À cette pensée, une larme m'échappe et vient s'écraser sur le front de Bastien. Il se redresse et me regarde. Doucement, il desserre son bras droit pour venir me caresser le dos. Ce geste m'émeut. Bastien me connaît sur le bout des doigts. Il sait que petite fille, c'est ainsi que ma mère me consolait quand j'avais du chagrin. Je pense à elle. Ses cajoleries m'apaisent.

Bastien ne sait rien de tout cela, pourtant son premier réflexe est de me réconforter comme l'aurait fait ma mère. Je ne suis pas loin de penser qu'une forme de connexion existe entre nos esprits. Les coïncidences sont parfois surprenantes. L'instant est suspendu, plus rien n'existe à part nous deux.

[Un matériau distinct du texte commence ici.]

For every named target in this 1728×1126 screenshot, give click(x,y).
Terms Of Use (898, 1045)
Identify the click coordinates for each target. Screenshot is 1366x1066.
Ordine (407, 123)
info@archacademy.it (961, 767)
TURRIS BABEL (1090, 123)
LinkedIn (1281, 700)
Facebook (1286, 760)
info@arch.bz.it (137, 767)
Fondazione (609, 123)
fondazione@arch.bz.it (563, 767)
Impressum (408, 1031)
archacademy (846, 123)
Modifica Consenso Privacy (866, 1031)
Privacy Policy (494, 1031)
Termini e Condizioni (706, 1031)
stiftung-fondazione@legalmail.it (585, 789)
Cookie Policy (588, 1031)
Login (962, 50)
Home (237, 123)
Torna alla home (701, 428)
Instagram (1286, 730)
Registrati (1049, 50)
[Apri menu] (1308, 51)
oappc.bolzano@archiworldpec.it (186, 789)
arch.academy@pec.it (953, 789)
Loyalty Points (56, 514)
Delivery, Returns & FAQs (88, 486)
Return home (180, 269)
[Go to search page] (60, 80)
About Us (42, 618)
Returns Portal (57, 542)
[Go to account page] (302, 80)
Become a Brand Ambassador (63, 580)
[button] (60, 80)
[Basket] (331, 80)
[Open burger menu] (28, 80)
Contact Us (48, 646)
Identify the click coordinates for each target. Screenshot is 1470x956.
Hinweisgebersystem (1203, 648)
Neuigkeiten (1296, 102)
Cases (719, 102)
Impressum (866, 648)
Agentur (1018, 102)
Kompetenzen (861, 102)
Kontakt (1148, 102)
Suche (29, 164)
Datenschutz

Je lis dans ses yeux une tendresse infinie. C'est peut-être même plus que de la tendresse. Je crois que c'est de l'amour. Comme une soudaine évidence, j'accepte les sentiments que Bastien éprouve à mon encontre. Bastien m'aime mal, mais il m'aime sincèrement. C'est indéniable. Je me surprends alors à poser mes lèvres sur les siennes. Le baiser vient de moi, pour la première fois depuis des années.

Nous nous embrassons sans fièvre sexuelle. J'aimerais que ce moment d'une extrême douceur ne s'arrête jamais. Ce baiser a le goût de ma jeunesse. Bien sûr, à vingt-huit ans, on est encore jeune. Mais je ne suis plus l'adolescente insouciante pour qui l'avenir s'arrêtait au week-end suivant. L'union de nos lèvres me rappelle une légèreté, une désinvolture oubliée depuis bien longtemps.

Achevant cette délicieuse embrassade, Bastien guide mon corps de ses bras en position allongée et me souffle :

- Allez, essayons de dormir un peu.

Je comprends alors que ce rapprochement sensuel ne souffrait d'aucune arrière-pensée libidineuse de sa part. C'était seulement un baiser innocent. Intense, mais innocent. 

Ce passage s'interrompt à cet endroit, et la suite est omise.